American scientists have accomplished a major first: For the first time on US soil, a human embryo has been genetically modified. The details of the breakthrough, which was leaked to the press last week, are reported in a study published today in the journal Nature.
In their new paper, a consortium of scientists in California, Oregon and Asia detailed using the genome-editing technique CRISPR to repair DNA that causes a common genetic heart disease known as hypertrophic cardiomyopathy. This is only the fourth published study involving editing human embryos; the other three all took place in China.
Aside from helping the US catch up to China in the genetic arms race, the study breaks some important new ground. Scientists at the Salk Institute in La Jolla, the Oregon Health and Science University and the Institute for Basic Science in Korea seem to have found a way around what’s known as “mosaicism”, a major problem thus far in embryo engineering in which some but not all of an embryo’s cells incorporate the engineered DNA. The research team cleverly side-stepped mosaicism by using CRISPR at the same time as fertilising the egg, before its cells had begun dividing. They effectively corrected the problematic sperm gene 72 per cent of the time, and even in those instances where they did not correct it, the problematic gene was still deleted.
The team also uncovered a new and potentially important DNA repair mechanism that takes place in early embryo development. The researchers used well over a hundred healthy donor eggs, fertilised with sperm from a donor with the gene for hypertrophic cardiomyopathy. But rather than inserting new, lab-designed genes into the the embryo, the researches simply used CRISPR to cut the paternal gene in the right spot, and let the maternal version repair it with its own disease-free genetic code.
“This is not only a different technique for embryo editing, but the most encouraging fixing of an embryo with CRISPR to date,” Eric Topol, a geneticist at Scripps Research Institute who was not affiliated with the study, told Gizmodo. “That doesn’t mean that this [embryo] is ready for implantation in the womb, but it does demonstrate a technology that is better suited for eventual success.”
The study was not, however, the world-altering breakthrough it was made out to be after news of the forthcoming paper was leaked to the MIT Technology Review last week, and covered by most major media outlets, including Gizmodo.
“It’s an incremental step that moves us a little closer [to editing human embryos], but this [technology] isn’t right around the corner,” Stanford bioethicist Hank Greely told Gizmodo.
Greely pointed out that the applications for this technology are actually pretty narrow. There are two major scenarios in which editing the DNA of an embryo might be considered ethical: One in which both parents carry a gene for a genetic disorder recessively, and one in which one parent carries a dominant gene for a disease, like hypertrophic cardiomyopathy or Huntington’s disease. This technique would only work in the second case.
“Looking at it more closely, it’s less useful than you might expect, if it works at all,” Greely said.
The new technique, it’s worth noting, is also unlikely to bring about a much-feared future of designer babies, since rather than inserting new DNA into embryos, it relies on the healthy DNA of one parent to repair the DNA of the other. In one embryo, the researchers did attempt to insert new DNA, but that embryo experience mosaicism.
“CRISPR is just targeting and doing the cutting. We’re not inserting anything,” Jun Wu, a lead author on the paper from the Salk Institute, told Gizmodo. “We’re only here to repair mutations. It’s not useful for things like designer babies.”

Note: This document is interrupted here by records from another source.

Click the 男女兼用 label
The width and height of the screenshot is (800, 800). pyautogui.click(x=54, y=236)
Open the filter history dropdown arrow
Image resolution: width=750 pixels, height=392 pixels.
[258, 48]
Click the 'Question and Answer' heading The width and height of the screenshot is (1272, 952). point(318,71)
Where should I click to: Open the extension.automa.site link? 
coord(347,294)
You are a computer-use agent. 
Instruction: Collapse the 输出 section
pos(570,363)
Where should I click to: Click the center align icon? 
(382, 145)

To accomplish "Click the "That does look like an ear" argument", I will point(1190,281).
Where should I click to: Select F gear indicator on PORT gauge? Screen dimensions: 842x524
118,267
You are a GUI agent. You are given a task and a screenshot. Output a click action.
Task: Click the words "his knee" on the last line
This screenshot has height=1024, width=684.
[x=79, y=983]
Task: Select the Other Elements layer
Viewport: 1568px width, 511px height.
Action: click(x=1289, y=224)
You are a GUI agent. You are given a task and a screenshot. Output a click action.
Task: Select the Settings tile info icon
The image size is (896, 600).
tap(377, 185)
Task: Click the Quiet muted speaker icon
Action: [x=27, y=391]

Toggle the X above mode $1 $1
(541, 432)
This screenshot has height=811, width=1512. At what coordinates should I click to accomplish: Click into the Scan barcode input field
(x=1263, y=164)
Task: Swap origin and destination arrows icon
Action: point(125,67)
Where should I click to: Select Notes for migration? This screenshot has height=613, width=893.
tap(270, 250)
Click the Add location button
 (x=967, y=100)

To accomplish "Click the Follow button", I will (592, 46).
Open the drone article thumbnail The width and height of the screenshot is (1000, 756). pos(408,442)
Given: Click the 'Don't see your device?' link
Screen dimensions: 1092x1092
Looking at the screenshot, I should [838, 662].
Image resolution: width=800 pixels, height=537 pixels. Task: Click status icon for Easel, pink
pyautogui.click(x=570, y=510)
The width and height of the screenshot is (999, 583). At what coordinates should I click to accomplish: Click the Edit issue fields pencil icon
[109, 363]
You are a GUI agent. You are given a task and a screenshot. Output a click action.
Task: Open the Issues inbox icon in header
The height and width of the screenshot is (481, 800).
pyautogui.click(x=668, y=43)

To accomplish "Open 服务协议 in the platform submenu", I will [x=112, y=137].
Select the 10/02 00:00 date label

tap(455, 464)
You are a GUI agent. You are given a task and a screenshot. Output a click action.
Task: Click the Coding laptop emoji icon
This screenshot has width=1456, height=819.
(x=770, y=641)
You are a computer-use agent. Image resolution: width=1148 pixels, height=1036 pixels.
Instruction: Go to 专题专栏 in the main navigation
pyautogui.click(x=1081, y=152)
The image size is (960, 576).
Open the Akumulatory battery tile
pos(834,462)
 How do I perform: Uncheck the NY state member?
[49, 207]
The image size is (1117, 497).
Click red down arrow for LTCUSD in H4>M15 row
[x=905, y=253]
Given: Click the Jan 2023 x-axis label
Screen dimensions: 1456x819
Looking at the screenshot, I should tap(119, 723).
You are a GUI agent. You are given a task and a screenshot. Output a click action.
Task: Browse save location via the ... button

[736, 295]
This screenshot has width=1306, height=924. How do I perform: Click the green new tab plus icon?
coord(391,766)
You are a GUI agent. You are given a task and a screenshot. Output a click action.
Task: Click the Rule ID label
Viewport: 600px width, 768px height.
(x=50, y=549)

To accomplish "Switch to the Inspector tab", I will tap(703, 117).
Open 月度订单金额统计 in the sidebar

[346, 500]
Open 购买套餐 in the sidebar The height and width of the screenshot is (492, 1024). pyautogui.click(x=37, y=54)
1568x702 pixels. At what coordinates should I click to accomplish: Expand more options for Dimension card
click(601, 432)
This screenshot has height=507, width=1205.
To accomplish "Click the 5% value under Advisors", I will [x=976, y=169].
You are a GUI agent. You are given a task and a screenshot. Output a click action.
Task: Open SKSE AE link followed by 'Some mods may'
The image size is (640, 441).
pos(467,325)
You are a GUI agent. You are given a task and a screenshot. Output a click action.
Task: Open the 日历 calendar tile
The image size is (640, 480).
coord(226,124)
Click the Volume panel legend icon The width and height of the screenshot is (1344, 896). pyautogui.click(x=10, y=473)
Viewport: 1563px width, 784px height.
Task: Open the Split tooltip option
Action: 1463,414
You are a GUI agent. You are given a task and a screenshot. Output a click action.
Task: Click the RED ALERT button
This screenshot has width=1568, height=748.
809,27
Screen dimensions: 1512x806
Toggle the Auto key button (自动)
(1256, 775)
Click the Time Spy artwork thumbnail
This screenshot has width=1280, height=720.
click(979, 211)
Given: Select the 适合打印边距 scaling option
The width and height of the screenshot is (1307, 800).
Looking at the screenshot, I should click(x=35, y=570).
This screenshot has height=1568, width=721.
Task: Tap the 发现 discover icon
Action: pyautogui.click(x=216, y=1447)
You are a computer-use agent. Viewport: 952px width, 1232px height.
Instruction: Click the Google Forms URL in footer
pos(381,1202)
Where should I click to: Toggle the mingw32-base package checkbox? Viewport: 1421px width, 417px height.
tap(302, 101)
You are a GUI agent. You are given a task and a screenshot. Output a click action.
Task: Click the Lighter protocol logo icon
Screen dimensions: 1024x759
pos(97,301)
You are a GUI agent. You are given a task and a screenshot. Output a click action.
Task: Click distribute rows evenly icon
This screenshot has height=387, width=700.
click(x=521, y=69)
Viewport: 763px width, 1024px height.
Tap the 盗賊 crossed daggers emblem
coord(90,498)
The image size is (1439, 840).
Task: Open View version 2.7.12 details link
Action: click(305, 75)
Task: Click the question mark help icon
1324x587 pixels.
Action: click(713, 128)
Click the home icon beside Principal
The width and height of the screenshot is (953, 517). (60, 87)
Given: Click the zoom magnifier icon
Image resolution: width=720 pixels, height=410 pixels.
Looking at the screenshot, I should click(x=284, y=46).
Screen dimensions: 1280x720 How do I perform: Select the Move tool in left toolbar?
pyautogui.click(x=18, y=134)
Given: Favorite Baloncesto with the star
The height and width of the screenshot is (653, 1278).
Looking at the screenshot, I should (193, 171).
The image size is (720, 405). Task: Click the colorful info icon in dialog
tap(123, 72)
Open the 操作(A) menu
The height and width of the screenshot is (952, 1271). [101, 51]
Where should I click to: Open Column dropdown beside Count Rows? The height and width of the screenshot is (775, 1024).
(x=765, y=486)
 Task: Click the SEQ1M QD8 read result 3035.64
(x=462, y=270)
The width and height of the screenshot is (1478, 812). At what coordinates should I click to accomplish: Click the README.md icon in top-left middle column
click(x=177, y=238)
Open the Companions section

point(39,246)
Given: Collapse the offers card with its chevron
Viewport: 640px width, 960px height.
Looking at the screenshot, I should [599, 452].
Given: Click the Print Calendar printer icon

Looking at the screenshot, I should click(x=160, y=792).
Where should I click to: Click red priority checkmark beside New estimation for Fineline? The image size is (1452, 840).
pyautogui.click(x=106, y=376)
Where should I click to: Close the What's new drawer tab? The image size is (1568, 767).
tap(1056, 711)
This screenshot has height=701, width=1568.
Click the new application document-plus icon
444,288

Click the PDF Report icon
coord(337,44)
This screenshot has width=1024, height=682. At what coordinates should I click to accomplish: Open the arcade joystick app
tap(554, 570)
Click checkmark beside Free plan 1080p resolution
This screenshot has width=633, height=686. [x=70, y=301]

In February, the National Academy of Sciences released a 261-page report that gave a cautious go-ahead to human gene-editing, endorsing the practice for purposes of curing disease and for basic research but determining that uses such as creating designer babies are unethical. Wu stressed that the new study is squarely in the “basic research” category.
In the US, Congress has blocked any clinical trials with the aim of turning an edited IVF embryo into a baby. It has also made it hard to do research on human embryos at all, blocking federal funding for any clinical research “in which a human embryo is intentionally created or modified to include a heritable genetic modification”. In the new study, researchers discarded the embryos a few days after fertilisation. There is still no indication as to how they might fare if actually implanted in a human womb.
“We need to see if this can be replicated and evaluate the safety,” said Wu. “One of the major concerns is whether there will be off-target effects. We didn’t observe any in this case, but we need to evaluate it in other cases.”
Early days as it is, the new study brings up interesting ethical questions. Why, for example, embark upon genome editing when technologies like genetic screening combined with in vitro fertilisation could allow doctors to simply pick disease-free eggs to implant? How would you regulate this, and make sure that it’s equally accessible? What kinds of genes should we consider “ethical” to correct? There are an awful lot of unknowns.
In the mean time, though, scientists still have a lot to work out.
“We need more debate,” Wu said. “But for now, scientists just need to do more basic research.”